The other families of the village called a meeting regarding this issue, but when their concerns were put to the Councillor, they fell on deaf ears. When the matter was sent to Kupiano, Marshall Lagoon, the Headquarters of the District, the plea was also ignored.

The five families decided to construct their own wells. Fulfilling the Council's requirements to construct modern wells, they used similar materials (concrete pipes) and re-opened the buried wells. They received threats from the Councillor for disturbing the public peace...dividing the families. The villagers took their case to the District Headquarters at Kupiano and Port Moresby. They were granted the right to keep their wells. The management of the wells remains in the hands of the 5 families, as it had been before. The village has since grown to over 120 people most of whom live away from the village, but from time to time they return home. To this day, they still have the two original wells. All the decisions and the management of the wells are vested in the village and the village system of government. The wells are theirs... this is the bottom line. More than that, they have assisted each other in the construction of rain catchment tanks for drinking water. No amount of political interference from outside, nor an offer of donor money to change their village system, would be accepted unless they could see themselves as principal stakeholders of the wells.

Now, returning to Sibylle Riedmiller's article, there are three basic issues:

1. Ownership and control. In a simple village, as that described above, ownership and control must be in the hands of the users. In a larger, and more complex, centrally provided water system, whether publicly or privately owned and controlled, a 'user pays policy'is necessary. One pays for what one uses, consumes or wastes. Whatever the ownership structure, water should be available and affordable to all people.

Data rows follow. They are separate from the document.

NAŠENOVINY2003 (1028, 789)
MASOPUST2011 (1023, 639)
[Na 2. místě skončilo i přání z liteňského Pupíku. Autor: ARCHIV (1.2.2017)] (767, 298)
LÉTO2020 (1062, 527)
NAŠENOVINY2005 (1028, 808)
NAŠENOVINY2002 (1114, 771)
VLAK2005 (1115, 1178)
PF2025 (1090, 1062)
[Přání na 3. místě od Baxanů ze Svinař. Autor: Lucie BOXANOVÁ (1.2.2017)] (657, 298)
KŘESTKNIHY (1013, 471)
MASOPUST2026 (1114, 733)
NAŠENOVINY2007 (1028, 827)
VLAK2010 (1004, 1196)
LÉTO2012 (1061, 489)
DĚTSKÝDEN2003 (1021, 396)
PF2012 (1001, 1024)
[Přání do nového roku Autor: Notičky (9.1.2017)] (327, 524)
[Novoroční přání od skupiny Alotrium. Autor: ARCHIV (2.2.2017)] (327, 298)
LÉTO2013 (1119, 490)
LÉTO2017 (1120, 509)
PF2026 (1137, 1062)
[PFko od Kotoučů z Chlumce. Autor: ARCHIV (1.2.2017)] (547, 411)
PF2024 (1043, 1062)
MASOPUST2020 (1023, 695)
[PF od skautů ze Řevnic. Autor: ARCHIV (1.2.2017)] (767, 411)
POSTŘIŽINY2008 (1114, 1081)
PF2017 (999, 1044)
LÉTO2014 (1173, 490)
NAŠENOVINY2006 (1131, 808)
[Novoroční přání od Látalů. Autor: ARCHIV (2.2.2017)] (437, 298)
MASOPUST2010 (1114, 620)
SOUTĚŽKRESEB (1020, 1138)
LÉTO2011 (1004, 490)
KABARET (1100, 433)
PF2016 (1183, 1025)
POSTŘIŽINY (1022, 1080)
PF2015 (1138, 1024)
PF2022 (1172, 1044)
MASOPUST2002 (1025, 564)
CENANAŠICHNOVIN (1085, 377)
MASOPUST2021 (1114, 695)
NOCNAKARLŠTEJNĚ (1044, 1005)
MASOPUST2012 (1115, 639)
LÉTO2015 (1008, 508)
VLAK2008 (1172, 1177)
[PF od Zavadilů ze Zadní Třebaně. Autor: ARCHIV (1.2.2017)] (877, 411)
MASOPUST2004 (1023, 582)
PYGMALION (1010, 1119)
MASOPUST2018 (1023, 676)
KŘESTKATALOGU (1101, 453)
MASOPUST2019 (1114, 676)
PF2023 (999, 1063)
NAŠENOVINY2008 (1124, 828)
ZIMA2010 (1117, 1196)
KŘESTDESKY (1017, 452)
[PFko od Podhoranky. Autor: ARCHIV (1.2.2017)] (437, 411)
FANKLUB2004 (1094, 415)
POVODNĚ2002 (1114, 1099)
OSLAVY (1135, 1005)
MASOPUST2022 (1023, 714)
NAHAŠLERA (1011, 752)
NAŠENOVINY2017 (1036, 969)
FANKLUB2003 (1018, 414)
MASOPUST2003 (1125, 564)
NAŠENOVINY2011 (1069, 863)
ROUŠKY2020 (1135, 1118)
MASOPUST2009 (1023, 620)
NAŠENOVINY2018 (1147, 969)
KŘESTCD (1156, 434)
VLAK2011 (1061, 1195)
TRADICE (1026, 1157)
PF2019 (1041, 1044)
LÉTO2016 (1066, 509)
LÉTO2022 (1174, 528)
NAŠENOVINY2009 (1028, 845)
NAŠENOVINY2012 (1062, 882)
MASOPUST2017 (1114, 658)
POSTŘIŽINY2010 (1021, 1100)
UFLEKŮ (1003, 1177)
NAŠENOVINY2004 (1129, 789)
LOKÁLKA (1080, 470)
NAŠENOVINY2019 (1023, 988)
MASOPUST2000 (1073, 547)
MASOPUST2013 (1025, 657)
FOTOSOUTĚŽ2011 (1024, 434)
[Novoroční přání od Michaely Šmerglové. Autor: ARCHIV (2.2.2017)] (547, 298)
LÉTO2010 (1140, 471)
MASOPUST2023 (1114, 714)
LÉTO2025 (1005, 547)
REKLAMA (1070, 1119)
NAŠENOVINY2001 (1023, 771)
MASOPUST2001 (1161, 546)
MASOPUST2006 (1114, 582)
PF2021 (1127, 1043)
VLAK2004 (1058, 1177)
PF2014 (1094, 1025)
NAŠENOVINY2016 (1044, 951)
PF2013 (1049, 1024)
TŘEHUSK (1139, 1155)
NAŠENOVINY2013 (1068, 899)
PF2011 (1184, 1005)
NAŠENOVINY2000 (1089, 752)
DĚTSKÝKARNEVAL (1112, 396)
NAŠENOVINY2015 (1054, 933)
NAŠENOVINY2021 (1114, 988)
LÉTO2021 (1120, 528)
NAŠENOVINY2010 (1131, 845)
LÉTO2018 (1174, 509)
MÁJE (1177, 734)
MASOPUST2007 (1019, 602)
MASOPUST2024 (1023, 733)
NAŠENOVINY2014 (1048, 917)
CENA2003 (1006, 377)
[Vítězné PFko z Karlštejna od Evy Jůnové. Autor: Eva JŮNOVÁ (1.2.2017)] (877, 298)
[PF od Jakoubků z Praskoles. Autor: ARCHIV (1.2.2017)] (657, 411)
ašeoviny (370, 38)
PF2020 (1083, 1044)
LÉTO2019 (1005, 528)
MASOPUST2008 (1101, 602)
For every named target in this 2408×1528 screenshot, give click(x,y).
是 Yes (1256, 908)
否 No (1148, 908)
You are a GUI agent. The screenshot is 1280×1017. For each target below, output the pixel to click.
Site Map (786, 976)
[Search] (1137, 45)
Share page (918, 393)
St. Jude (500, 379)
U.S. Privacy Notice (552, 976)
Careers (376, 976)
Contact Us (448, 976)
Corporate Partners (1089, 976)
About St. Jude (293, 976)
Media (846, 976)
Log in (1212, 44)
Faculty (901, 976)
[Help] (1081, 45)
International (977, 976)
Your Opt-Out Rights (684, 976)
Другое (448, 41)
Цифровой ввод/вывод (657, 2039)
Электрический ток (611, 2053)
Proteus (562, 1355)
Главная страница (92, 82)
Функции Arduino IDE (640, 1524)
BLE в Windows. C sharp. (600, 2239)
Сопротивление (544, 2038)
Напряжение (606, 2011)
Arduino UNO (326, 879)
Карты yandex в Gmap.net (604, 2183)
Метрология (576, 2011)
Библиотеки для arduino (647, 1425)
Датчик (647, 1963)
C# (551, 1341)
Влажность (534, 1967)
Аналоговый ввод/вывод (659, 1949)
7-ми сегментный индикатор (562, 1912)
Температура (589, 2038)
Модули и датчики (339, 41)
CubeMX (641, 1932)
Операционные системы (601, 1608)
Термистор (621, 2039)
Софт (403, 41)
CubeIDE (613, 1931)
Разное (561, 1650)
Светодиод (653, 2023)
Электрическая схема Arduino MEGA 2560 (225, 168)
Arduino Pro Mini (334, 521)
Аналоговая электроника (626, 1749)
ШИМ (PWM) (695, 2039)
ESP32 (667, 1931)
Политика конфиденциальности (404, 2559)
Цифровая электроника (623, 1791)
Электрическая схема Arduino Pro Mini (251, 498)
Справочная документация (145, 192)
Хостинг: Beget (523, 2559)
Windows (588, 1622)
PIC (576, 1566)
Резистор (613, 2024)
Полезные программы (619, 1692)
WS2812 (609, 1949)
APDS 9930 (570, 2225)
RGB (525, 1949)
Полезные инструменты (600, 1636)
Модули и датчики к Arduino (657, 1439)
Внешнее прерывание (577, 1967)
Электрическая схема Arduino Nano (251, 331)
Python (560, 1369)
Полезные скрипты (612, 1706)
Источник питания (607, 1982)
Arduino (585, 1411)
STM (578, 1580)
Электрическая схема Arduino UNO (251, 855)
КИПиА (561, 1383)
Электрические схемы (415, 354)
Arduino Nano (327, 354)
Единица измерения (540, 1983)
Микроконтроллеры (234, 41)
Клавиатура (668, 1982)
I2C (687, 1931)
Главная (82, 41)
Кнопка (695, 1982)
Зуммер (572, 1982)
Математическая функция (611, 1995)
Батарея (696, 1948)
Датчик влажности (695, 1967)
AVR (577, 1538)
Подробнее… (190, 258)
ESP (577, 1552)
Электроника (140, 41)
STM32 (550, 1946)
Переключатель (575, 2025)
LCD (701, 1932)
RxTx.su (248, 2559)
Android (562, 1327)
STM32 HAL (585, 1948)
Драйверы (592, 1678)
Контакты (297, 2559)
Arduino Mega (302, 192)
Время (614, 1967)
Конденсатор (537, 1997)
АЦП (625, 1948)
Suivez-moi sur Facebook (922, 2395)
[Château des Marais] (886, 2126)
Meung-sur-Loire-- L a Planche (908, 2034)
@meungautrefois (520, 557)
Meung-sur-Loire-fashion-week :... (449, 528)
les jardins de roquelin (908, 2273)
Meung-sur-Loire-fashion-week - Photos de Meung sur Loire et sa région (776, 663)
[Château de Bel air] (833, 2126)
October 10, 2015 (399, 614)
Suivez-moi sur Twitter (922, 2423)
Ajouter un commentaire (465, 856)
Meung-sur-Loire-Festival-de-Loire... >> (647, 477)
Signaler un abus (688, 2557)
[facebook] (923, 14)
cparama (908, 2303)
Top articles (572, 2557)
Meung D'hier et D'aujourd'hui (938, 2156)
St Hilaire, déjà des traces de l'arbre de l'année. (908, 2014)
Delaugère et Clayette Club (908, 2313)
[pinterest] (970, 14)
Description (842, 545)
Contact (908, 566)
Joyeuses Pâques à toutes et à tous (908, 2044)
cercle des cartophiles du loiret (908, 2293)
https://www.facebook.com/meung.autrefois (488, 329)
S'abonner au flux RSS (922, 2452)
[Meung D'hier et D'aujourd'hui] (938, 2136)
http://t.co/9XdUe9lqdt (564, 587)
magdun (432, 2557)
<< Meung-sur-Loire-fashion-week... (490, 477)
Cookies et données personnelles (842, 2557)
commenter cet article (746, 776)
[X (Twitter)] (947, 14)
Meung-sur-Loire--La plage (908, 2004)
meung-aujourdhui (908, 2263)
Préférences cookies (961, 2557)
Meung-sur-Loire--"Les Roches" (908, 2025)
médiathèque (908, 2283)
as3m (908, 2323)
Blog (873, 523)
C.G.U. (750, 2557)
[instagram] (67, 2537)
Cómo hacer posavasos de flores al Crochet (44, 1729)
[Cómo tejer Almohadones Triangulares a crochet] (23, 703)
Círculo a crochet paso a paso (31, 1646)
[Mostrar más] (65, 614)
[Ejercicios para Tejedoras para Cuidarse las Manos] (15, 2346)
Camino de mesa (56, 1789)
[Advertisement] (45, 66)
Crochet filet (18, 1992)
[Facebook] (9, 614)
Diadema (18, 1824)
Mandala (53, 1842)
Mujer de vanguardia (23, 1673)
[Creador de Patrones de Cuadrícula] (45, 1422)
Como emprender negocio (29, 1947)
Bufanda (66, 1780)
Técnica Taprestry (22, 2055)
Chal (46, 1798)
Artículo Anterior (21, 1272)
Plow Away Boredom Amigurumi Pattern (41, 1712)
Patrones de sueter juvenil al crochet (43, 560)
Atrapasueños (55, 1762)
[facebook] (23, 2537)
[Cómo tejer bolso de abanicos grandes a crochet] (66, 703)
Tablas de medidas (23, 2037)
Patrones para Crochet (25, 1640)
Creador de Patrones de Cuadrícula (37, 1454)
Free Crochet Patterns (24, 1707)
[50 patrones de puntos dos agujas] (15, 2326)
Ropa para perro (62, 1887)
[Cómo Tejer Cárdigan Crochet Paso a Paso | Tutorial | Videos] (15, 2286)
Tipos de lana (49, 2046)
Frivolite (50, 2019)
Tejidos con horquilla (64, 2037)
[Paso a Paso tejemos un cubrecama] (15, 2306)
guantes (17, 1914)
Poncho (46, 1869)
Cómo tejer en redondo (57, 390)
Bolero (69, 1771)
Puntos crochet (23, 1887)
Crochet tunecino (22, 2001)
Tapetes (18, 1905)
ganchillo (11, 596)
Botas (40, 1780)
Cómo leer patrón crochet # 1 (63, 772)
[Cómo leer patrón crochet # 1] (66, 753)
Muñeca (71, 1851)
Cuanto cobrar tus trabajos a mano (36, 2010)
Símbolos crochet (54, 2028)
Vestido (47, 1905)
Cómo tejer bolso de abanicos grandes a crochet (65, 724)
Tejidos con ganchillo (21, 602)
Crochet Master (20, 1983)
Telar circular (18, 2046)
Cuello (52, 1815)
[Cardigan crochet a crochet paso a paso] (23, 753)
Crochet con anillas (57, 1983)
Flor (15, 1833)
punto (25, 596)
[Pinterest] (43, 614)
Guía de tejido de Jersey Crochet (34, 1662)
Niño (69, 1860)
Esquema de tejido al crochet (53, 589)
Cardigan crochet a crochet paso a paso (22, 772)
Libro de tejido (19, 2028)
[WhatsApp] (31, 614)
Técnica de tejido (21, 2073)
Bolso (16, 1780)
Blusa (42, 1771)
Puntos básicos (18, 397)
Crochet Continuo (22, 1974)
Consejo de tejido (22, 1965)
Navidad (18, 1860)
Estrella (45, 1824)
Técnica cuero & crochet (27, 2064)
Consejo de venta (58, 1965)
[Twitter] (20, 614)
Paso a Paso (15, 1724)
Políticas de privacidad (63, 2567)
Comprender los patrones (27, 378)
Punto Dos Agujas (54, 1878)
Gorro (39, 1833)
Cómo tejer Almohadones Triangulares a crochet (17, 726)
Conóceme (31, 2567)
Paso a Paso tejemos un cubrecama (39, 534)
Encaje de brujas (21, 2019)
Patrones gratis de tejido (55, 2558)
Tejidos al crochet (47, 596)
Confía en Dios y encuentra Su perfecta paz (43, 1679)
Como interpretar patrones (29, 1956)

2. Public accountability. Whether publicly or privately owned, the availability and safety of water is in everyone's interest. In the case of the small village described above, neither the Councillor nor the Council System were publicly accountable until the small people decided that they had enough.

3. Internalizing development locally. There is an important, indirect note in Sibylle Riedmiller's contribution concerning modern governments, NGO's and aid agencies. They must ensure that they take into account the existing social, cultural and political infrastructures in third world countries when designing projects to bring about development or change in the lives of people. Unless development is internalized locally, the moment the developer or change agent leaves, the project usually lapses...we have read and seen many cases where this has happened and should strive not to repeat the same.

Overall I appreciated the article from Sibylle Riedmiller very much, and hope that those who wish to help the third world people develop, do not, in the process of facilitating development, help themselves as beneficiaries.

Mali Voi. UNESCO Cultural Adviser for the Pacific.